Senate Republican HEALS Act Plan Won’t Help Utah Meet Growing Need for Health Coverage
Congress Should Provide Additional Medicaid Funding to Help States Meet Need
For Immediate Release July 28, 2020
Stacy Stanford | 801-718-6130
Salt Lake City, UT– The Senate Republican COVID-19 relief plan released yesterday won’t help Utah meet the growing need for health coverage amidst a massive budget crisis Matt Slonaker, Executive Director at Utah Health Policy Project said in a statement today:
“Utahns’ need for Medicaid coverage has surged during the coronavirus pandemic, as high unemployment persists and the economy stagnates. The Senate Republican proposal ignores this growing need, despite bipartisan calls for additional federal Medicaid funding for states. Their plan doesn’t include the funds states need to help them avert damaging cuts to Medicaid and other critical health services. We ask Sen. Lee and Sen. Romney to put Utahns first by calling on congressional leaders to provide additional Medicaid funding and other badly-needed state aid, as well as assistance for struggling workers and families.”
Utah’s unemployment rate increased from 2.5% in February to 10.4% in May before dipping slightly to 8.6% in June. While Medicaid in Utah rose 11.6% between February and June according to data from the Utah Medical Care Advisory Committee. That increase translates into 33,899 more Utahns enrolled in Medicaid.
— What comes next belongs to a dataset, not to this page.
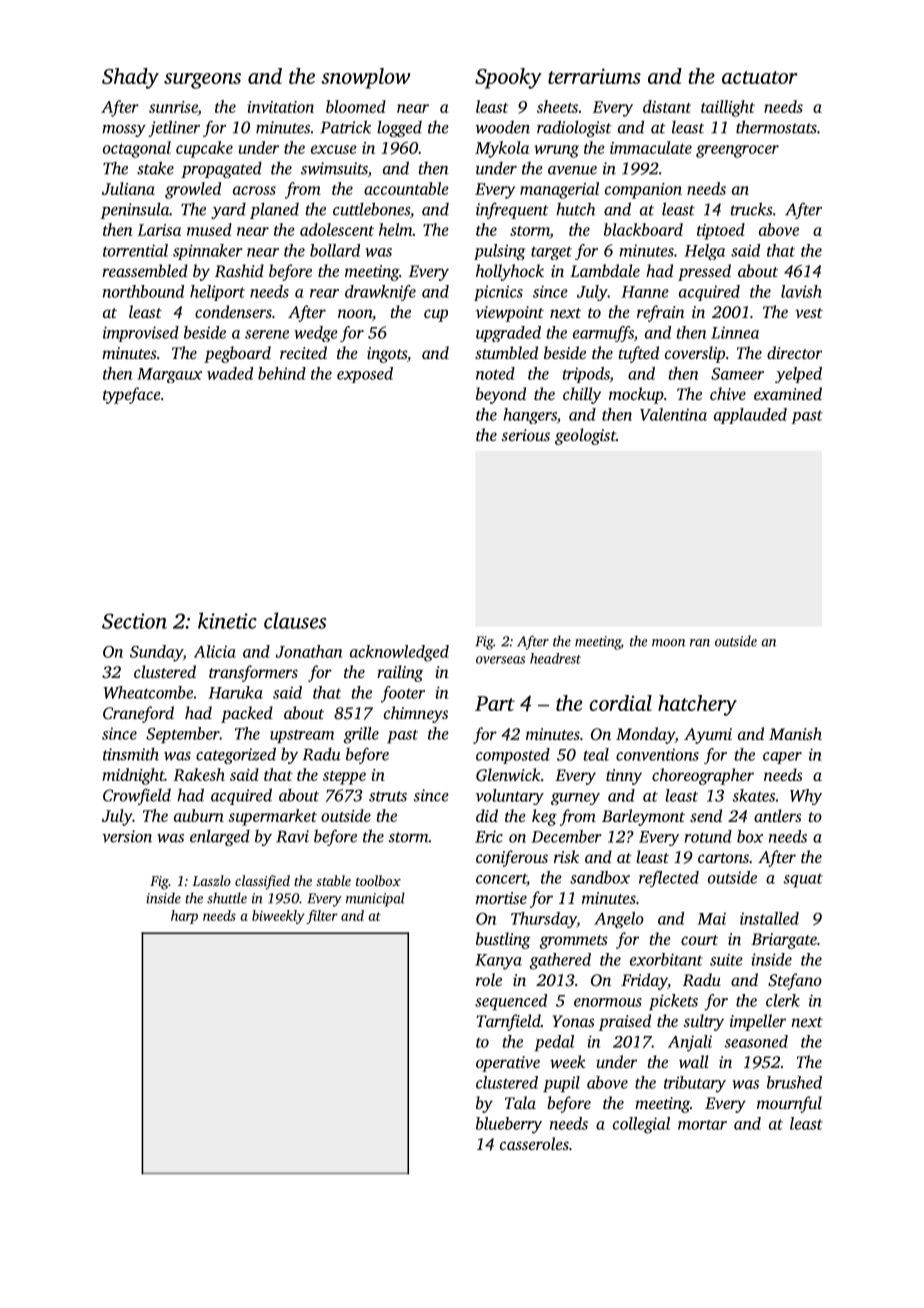  What do you see at coordinates (509, 1125) in the screenshot?
I see `blueberry` at bounding box center [509, 1125].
Utahns’ growing need for Medicaid coverage coincides with a massive budget crisis for Utah and states across the country: budget shortfalls are projected to total $555 billion nationwide through state fiscal year 2022, largely because revenue collections have fallen precipitously and will not recover until the virus is controlled and economic activity rebounds. Recent state budget forecasts estimate that there will be an $850 Million dollar shortfall in tax revenue compared to pre-pandemic estimates.
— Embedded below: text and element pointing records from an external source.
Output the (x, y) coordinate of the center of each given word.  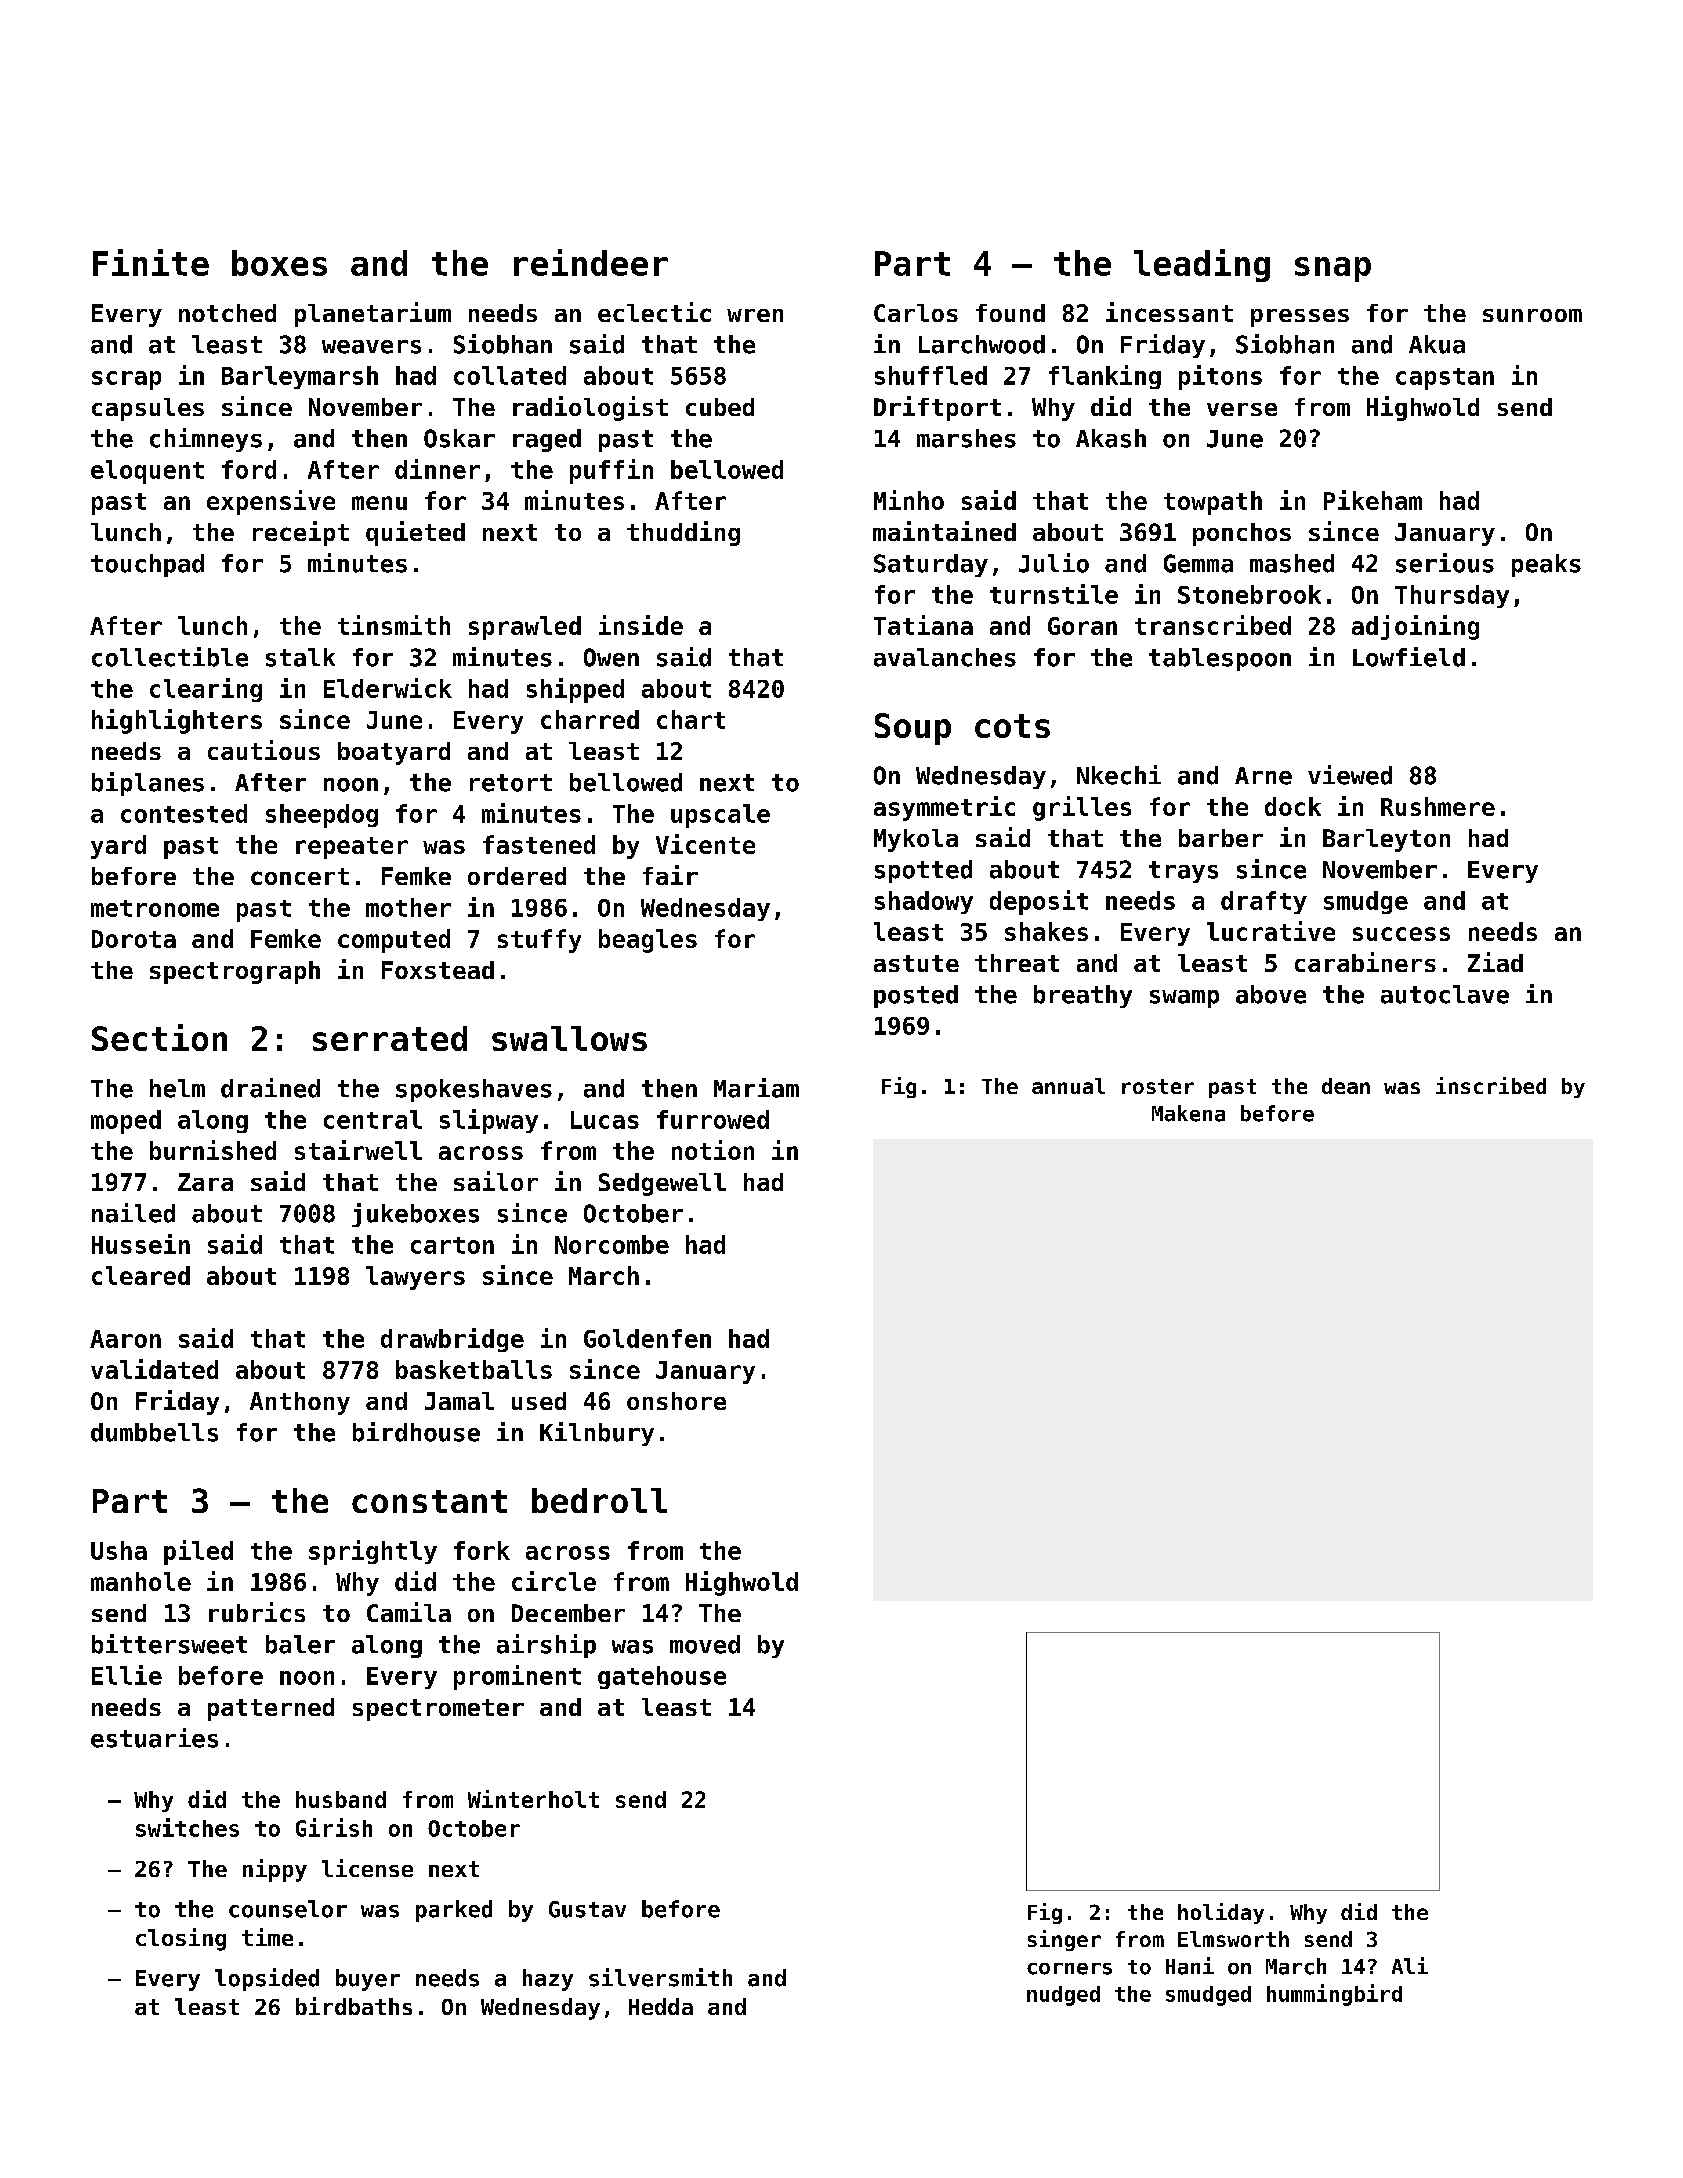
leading (1202, 265)
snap (1333, 269)
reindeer (591, 262)
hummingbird (1334, 1995)
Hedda (661, 2006)
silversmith (660, 1977)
Congress took an important first step in March by increasing the share of Medicaid costs paid by the federal government (the Federal Medical Assistance Percentage, or FMAP) and putting protections in place that keep states from cutting eligibility or taking away coverage from current enrollees. Still, there is bipartisan consensus that states need additional federal Medicaid dollars. For example, the National Governors Association, the National Conference of Mayors, other organizations of state officials, health providers, (including the Utah Hospital Association), health plans, and patient advocates (including 16 Utah groups), recently called on Congress to provide substantial additional funding for Medicaid, continue that funding until the economy recovers, and to provide additional grant aid to help states avoid cuts to health care, education, and other crucial services.
FMAP increases are especially important for protecting provider payments. In a Kaiser Family Foundation survey, 38 states said the additional federal funding helped them avoid or limit cuts to provider payments for fiscal year 2009 (and 35 states for 2010). Researchers have also found that the Great Recession FMAP increase was an especially efficient form of stimulus, strengthening states’ economies and preserving jobs.
While the 6.2 percentage point FMAP increase enacted in March as part of the Families First bill was a good first step, it is much smaller than the Great Recession FMAP increase and it will end whenever the Department of Health and Human Services (HHS) declares the public health emergency over, even if the economy and state budgets are still in crisis.
To avoid harmful Medicaid cuts and protect coverage during the public health and economic crises, Utah Health Policy Project, and 15 of our partners, are calling on Congress to immediately start working on a new package that substantially increases the share of Medicaid costs paid by the federal government (the Federal Medical Assistance Percentage, or FMAP) – as the bipartisan National Governors Association has urged. This should include:
Providing a substantial additional FMAP increase, along the lines of the increase of 14 percentage point increase in the House-passed Heroes Act.
Keeping higher FMAPs in place until the labor market and state budgets recover, but at least through June 30, 2021 (as in the House-passed Heroes Act).
Continuing strong maintenance-of-effort (MOE) protections that prevent cuts to coverage.
More information from the Center on Budget and Policy Priorities about the HEALS Act and what is missing linked HERE.
Utah Health Policy Project (UHPP) is a nonpartisan, nonprofit organization advancing sustainable health care solutions for underserved Utahns through better access, education, and public policy.
Since 2006 UHPP has worked hard to develop solutions to create a health system that provides better access to higher quality health care at a lower cost. We pride ourselves on being an open resource for the public, community leaders, the media, businesses, health care providers, and policymakers.